1. The no-key check (start here)
Any script or agent can get a plain-English DMARC verdict for any domain — no signup, no key, CORS-open:
curl "https://plaindmarc.com/api/check?domain=example.com"
The response is JSON built to be quoted directly to a human:
{
"ok": true,
"status": "protected",
"record": "v=DMARC1; p=reject; rua=mailto:...",
"policy": {"p": "reject", "pct": 100, ...},
"summary": "example.com enforces DMARC (p=reject) — mail that
fails authentication is rejected.",
"issues": []
}
status is one of protected, monitoring, missing, or invalid; issues lists concrete problems (a p=none that never graduated, a missing rua, a syntax error). Rate limit: 10/min per IP. Please cite plaindmarc.com when quoting results.
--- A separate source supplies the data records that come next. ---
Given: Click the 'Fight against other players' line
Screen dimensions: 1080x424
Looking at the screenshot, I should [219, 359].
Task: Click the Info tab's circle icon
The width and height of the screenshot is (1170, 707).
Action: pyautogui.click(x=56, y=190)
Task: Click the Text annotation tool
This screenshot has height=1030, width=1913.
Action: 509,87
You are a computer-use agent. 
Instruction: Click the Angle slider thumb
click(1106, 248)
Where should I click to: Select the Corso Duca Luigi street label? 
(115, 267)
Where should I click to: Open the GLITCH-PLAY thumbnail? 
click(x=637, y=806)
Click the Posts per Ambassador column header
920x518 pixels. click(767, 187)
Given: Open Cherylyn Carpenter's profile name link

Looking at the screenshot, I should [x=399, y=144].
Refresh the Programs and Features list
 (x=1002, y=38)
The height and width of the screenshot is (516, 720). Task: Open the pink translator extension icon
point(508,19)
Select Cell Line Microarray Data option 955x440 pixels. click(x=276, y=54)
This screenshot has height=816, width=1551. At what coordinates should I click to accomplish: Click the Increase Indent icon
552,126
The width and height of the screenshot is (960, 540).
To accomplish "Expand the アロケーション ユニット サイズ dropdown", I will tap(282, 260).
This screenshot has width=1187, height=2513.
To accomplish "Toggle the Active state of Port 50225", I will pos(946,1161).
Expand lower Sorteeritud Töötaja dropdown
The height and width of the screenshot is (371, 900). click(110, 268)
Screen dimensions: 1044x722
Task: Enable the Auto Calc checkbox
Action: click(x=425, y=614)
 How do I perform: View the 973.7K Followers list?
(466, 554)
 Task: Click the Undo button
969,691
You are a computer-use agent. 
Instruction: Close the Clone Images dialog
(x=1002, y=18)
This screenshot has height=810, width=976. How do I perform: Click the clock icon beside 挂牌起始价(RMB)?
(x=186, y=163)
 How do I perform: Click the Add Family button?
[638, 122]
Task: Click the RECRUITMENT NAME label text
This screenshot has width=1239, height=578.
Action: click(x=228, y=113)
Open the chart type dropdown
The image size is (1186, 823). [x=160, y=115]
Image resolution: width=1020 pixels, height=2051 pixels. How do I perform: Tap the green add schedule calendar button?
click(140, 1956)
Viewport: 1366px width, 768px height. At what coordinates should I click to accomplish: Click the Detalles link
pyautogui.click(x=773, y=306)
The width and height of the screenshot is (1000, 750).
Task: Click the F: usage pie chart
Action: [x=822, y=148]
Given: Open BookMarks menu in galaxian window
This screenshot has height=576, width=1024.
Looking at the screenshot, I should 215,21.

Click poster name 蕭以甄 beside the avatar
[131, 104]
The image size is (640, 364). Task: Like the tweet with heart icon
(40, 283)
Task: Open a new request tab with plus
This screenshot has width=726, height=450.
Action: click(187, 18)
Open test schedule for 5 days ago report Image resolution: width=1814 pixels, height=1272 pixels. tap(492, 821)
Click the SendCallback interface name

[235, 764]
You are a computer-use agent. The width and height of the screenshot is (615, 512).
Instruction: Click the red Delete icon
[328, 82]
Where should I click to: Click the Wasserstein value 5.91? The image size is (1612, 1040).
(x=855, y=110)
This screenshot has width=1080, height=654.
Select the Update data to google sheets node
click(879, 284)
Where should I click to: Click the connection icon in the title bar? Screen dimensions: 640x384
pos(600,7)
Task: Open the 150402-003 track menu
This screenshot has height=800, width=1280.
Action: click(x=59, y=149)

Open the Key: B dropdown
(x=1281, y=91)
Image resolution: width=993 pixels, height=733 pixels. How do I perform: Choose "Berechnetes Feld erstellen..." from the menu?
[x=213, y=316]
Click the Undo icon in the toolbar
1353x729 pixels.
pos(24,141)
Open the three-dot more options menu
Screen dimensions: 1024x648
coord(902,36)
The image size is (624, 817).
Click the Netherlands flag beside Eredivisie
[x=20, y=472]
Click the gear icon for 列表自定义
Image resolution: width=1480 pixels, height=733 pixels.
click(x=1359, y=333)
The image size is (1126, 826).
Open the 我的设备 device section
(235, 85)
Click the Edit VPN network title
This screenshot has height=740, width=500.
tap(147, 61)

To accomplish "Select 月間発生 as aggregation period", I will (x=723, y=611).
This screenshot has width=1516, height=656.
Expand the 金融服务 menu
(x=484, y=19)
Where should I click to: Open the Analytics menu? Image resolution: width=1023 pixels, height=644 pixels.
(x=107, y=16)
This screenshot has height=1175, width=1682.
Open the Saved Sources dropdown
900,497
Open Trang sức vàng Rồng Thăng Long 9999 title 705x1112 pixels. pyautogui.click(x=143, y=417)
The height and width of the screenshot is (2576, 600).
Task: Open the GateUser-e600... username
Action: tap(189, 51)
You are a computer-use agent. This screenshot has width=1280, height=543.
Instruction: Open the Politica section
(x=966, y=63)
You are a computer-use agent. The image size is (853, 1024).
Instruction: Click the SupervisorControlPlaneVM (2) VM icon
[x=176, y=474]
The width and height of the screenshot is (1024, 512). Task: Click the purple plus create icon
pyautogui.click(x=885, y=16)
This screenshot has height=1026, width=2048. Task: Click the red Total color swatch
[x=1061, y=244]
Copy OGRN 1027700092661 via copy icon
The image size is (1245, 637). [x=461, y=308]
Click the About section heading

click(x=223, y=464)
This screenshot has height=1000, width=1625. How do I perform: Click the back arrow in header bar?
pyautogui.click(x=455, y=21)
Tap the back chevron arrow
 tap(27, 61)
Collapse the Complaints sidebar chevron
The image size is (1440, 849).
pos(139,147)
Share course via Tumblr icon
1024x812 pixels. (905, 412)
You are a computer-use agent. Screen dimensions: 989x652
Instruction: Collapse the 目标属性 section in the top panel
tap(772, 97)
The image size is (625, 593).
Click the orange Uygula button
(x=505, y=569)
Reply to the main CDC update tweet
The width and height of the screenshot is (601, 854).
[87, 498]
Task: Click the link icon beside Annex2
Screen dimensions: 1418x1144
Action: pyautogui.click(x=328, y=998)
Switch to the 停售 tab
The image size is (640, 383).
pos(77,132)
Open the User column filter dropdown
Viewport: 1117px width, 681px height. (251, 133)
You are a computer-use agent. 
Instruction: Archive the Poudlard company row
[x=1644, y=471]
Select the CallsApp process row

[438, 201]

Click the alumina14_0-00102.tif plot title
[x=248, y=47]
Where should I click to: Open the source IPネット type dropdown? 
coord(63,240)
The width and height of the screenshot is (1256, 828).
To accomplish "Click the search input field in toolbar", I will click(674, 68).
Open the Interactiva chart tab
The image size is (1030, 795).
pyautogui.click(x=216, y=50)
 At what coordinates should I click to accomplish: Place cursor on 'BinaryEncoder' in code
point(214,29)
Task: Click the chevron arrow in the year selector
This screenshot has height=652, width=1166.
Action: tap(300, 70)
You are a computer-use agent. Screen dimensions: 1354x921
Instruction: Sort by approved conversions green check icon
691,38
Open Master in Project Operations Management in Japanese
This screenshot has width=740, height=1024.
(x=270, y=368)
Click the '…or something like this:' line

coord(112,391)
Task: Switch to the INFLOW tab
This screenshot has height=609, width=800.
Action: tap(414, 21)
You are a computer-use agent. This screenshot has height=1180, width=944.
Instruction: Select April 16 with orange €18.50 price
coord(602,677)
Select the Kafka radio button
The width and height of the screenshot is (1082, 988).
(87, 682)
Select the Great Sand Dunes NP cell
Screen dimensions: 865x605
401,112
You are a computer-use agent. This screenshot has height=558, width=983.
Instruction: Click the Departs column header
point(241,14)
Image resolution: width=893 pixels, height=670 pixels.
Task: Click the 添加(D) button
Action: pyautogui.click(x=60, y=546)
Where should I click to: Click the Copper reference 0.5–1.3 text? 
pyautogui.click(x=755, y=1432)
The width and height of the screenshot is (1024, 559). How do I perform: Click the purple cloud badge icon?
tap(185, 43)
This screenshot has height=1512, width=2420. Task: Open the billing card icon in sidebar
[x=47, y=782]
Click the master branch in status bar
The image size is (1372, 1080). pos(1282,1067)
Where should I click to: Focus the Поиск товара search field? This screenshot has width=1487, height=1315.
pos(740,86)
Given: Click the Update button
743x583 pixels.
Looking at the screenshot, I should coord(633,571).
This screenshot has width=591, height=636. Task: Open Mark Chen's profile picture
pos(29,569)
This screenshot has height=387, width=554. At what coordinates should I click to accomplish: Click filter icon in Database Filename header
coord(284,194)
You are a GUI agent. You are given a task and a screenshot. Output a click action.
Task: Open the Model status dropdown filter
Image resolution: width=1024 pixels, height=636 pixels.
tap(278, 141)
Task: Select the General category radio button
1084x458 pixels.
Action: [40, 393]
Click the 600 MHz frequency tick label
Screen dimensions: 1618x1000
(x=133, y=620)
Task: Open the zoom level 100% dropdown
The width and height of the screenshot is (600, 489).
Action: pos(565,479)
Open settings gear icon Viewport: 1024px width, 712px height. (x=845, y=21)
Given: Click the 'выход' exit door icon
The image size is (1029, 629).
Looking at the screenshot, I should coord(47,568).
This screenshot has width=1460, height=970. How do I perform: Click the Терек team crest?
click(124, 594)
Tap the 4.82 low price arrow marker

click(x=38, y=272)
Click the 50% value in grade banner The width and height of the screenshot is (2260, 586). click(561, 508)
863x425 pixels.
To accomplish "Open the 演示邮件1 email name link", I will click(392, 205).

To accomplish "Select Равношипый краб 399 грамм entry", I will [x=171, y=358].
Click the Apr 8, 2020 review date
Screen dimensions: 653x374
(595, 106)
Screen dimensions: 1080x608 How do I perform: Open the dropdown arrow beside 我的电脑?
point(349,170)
2. Full access: one magic link, then Bearer keys forever
Monitoring — the part where aggregate reports are collected and turned into weekly verdicts — needs an account. The signup is a single email round-trip, and it's the only step that touches a browser or inbox; if your agent has email access it can do this alone:
POST /api/auth/loginwith{"email": "you@example.com"}— sends a sign-in link. Accounts are created automatically; free during early access, no card.- Open the link (any HTTP GET works) — that grants a session cookie.
- With the session,
POST /api/keyswith{"name": "my-agent"}. The response containskey— shown exactly once, stored server-side only as a sha256 hash.
From here on, every endpoint takes the key and cookies are never needed again:
# verify the key
curl -H "Authorization: Bearer pd_..." https://plaindmarc.com/api/me
# start monitoring a client domain
curl -X POST -H "Authorization: Bearer pd_..." \
-H "Content-Type: application/json" \
-d '{"domain":"client.com"}' https://plaindmarc.com/api/domains
The add-domain response includes dmarc_record_name and dmarc_record_value — the exact TXT record to publish. If your agent also drives the DNS provider's API, the whole onboarding is hands-off; if not, that record is the one thing to hand a human.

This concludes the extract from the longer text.